We used both molecular-clock and coalescent approaches to estimate the TMCRA of the *RRM2P4* central subregion gene tree. Outgroup comparisons reveal an average of 22 nucleotide substitutions between all human and chimpanzee central *RRM2P4* region sequences. Given an average of 8.53 nucleotide differences observed between the two human *RRM2P4* lineages (*i.e.*, the average number of mutations between sequences across the base of the human gene tree), we estimate that the two deepest human clades diverged ∼2.33 MYA (assuming a 6-MYA human–chimpanzee divergence time). We also inferred the TMRCA of the *RRM2P4* central subregion using a full maximum-likelihood method under both a panmictic and an island model. These models yielded TMRCA values of 1.24 and 2.88 MYA, which bracket the molecular-clock date (data not shown).

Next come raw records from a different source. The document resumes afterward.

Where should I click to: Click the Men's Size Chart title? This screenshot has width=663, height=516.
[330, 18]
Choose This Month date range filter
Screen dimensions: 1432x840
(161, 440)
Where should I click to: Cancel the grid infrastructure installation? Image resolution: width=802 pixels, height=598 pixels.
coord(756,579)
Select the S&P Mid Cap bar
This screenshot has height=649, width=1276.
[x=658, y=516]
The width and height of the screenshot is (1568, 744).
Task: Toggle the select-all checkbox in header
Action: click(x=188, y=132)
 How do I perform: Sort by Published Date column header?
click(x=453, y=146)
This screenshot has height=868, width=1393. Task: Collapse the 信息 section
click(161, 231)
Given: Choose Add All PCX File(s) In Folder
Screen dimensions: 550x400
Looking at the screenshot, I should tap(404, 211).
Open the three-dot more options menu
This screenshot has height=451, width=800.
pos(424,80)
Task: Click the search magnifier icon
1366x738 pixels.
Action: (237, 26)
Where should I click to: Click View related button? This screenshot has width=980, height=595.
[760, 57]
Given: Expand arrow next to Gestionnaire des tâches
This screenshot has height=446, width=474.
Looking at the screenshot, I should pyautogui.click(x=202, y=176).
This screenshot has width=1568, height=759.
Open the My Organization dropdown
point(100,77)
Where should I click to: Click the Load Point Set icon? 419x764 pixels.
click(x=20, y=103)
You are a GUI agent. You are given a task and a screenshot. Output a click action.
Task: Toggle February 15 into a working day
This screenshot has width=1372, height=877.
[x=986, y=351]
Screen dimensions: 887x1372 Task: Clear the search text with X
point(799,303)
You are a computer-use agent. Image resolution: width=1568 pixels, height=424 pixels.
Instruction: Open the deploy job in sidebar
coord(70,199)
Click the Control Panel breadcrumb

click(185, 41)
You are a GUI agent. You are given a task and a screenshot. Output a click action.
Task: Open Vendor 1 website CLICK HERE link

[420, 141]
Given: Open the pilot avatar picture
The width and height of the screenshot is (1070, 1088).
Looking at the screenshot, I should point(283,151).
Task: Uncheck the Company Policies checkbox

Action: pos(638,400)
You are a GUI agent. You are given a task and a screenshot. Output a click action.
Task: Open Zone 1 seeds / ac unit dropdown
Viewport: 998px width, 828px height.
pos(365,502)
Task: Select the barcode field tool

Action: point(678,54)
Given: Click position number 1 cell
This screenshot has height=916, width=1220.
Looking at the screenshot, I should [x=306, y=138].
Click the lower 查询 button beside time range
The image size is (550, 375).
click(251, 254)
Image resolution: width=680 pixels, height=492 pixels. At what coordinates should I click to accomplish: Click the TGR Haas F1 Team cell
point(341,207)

To determine the length of sequence within and around the *RRM2P4* locus that shows the unusual genealogical features, we sequenced two additional fragments of 1725 and 1601 bp that flank the central region (Figure 1) in a subset of African and non-African individuals (panel B). Levels of nucleotide diversity in African *vs.* non-African populations were more similar to average patterns for the genome, with African values (θ_{π} = 0.0836 and 0.0805) greater than non-African values (θ_{π} = 0.0556 and 0.0412) in the 5′- and 3′-flanking regions, respectively (Table 1). Recombination rates are low (0.43 cM/Mb) for the 5′ and central *RRM2P4* subregions, but are substantially elevated (16 cM/Mb) between the central and 3′ subregions (supplemental Figure 1 at http://www.genetics.org/supplemental/). This recombination hotspot effectively unlinks the central and 3′ subregions, which therefore have largely independent evolutionary histories. A network representing sequences of the entire 16.4-kb region illustrates the decoupling of these two genomic regions (supplemental Figure 2 at http://www.genetics.org/supplemental/). The unusual genealogy is less apparent in the 5′ fragment despite some linkage disequilibrium with the central region. (Recombination rates in these regions are about one-third the X chromosome average; supplemental Figure 1.) However, only five segregating sites were identified in the 5′-flanking region, a reduction of 63% over the central region diversity (Table 1), and no derived polymorphisms were identified in the 5′ region on chromosomes carrying central region clade A haplotypes (supplemental Table 2 at http://www.genetics.org/supplemental/). Because the unusual pattern of polymorphism is most apparent in the central region, we focus further analyses solely on this portion of the sequenced region.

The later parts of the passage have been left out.